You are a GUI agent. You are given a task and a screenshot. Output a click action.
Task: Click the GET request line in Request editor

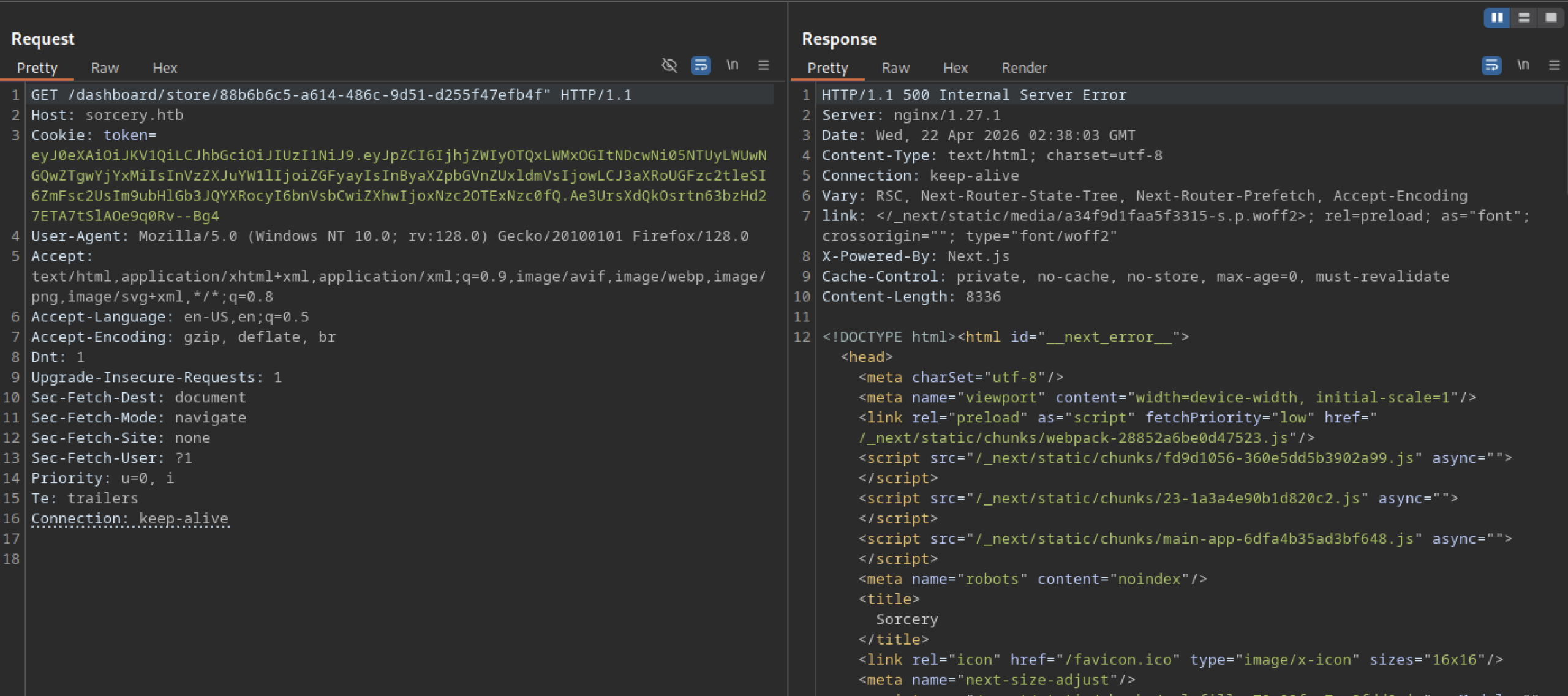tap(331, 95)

☆ ☆ ☆ ☆

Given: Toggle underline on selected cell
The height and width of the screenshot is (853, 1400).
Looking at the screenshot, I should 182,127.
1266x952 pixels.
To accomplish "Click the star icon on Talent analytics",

☆ ☆ ☆ ☆

__WHAT YOU HAVE TO DO__: Give back exactly the lines above, from the line containing "The height and" through the line containing "the star icon", with both end lines and nothing more.

__EXERCISE OUTPUT__:
The height and width of the screenshot is (853, 1400).
Looking at the screenshot, I should 182,127.
1266x952 pixels.
To accomplish "Click the star icon on Talent analytics",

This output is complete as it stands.